You may have heard from your doctor that ketosis is a life-threatening condition. If so, your doctor is confusing diabetic ketoacidosis (DKA) with nutritional ketosis, or keto-adaptation.
First, some semantics. Our body can produce, from fat and some amino acids, three ketone bodies (a “ketone” refers to the chemical structure where oxygen is double-bonded to carbon sandwiched between at least 2 other carbons). These ketone bodies we produce are: acetone, acetoacetone, and beta-hydroxybutyrate (B-OHB). [For anyone who is interested, they are the 3 most right structures on the figure, below.]
Why do we make ketones? For starters, it’s a vital evolutionary advantage. Our brain can only function with glucose and ketones. Since we can’t store more than about 24 hours’ worth of glucose, we would all die of hypoglycemia if ever forced to fast for more than a day. Fortunately, our liver can take fat and select amino acids (the building blocks of proteins) and turn them into ketones, first and foremost to feed our brains. Hence, our body’s ability to produce ketones is required for basic survival.

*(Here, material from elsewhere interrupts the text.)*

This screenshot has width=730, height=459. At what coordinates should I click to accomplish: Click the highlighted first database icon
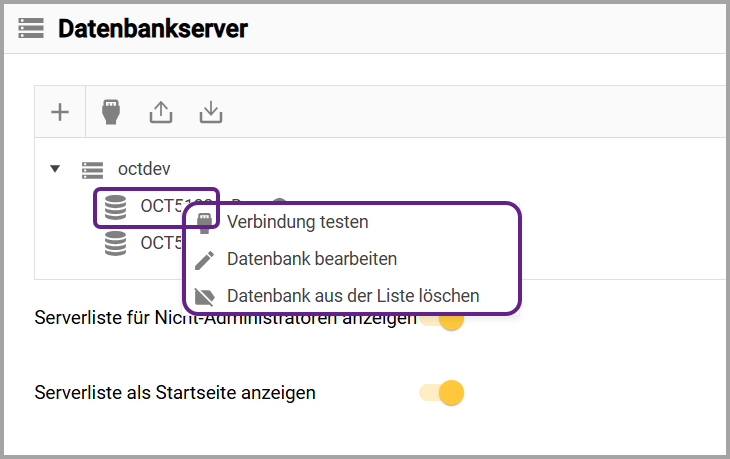[116, 207]
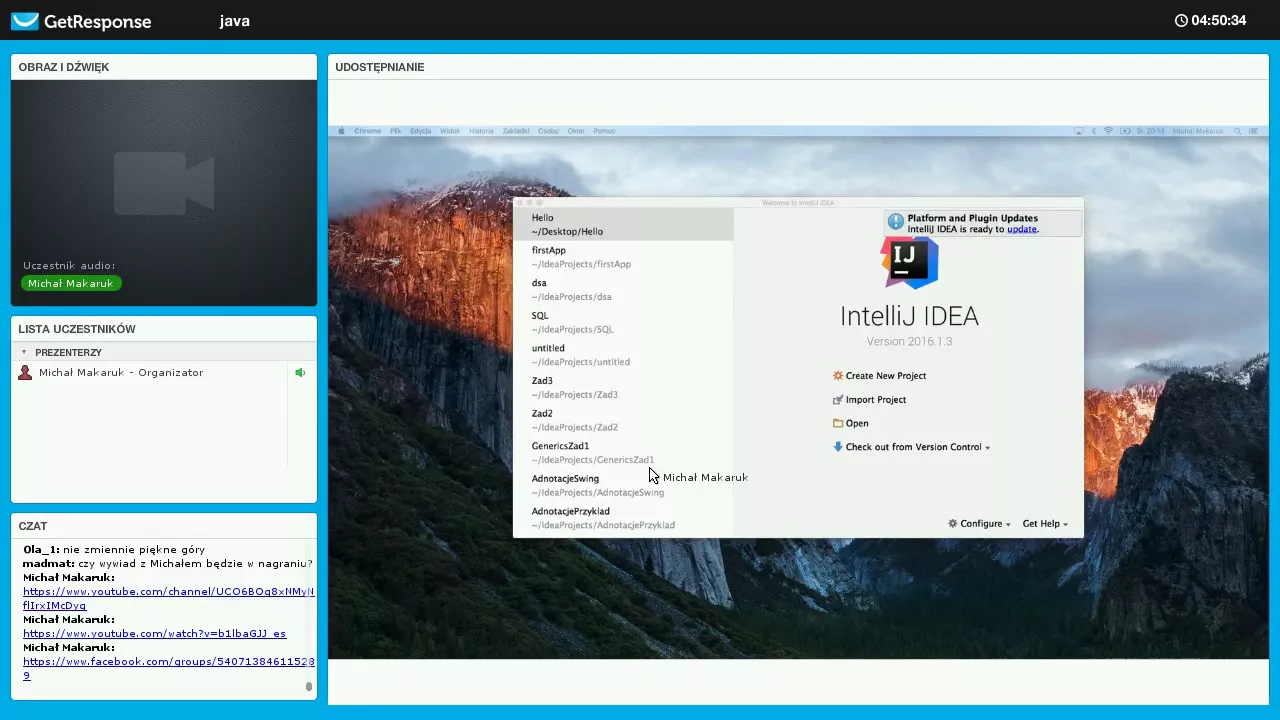Click the blue checkout arrow icon

[x=838, y=447]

What is diabetic ketoacidosis? When diabetics (usually Type I diabetics, but sometimes this occurs in very late-stage, insulin-dependent, Type II diabetics) fail to receive enough insulin, they go into an effective state of starvation. While they may have all the glucose in the world in their bloodstream, without insulin, they can’t get any into their cells. Hence, they are effectively going into starvation. The body does what it would do in anyone – it starts to make ketones out of fat and proteins. Here’s the problem: the diabetic patient in this case can’t produce any insulin, so there is no feedback loop and they continue to produce more and more ketones without stopping. By the time ketone levels (specifically, beta-hydroxybutyrate) approach 15 to 25 mM, the resulting pH imbalance leads to profound metabolic derangement and the patient is critically ill.
But this state of metabolic derangement is not actually possible in a person who can produce insulin, even in small amounts. The reason is that a feedback loop prevents the ketone level from getting high enough to cause the change in pH that leads to the cascade of bad problems. A person who is said to be “keto-adapted,” or in a state of nutritional ketosis, generally has beta-hydroxybutyrate levels between about 0.5 and 3.0 mM. This is far less than the levels required to cause harm through acid-base abnormalities.

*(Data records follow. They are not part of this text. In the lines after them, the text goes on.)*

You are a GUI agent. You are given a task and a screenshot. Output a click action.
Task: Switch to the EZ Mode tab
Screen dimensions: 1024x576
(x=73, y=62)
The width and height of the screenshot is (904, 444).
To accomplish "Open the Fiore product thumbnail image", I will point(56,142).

Keto-adaption is a state, achieved through significant reduction of carbohydrate intake (typically to less than 50 grams per day) and moderate protein, where the body changes from relying on glycogen as its main source of energy to relying on fat. Specifically, the brain shifts from being primarily dependent on glucose, to being primarily dependent on beta-hydroxybutyrate. This has nothing to do with what a diabetic patient is experiencing in DKA, but does illustrate how poorly informed and quick to react the medical community is. DKA and nutritional ketosis (or keto-adaptation) have as much in common as a house fire and a fireplace.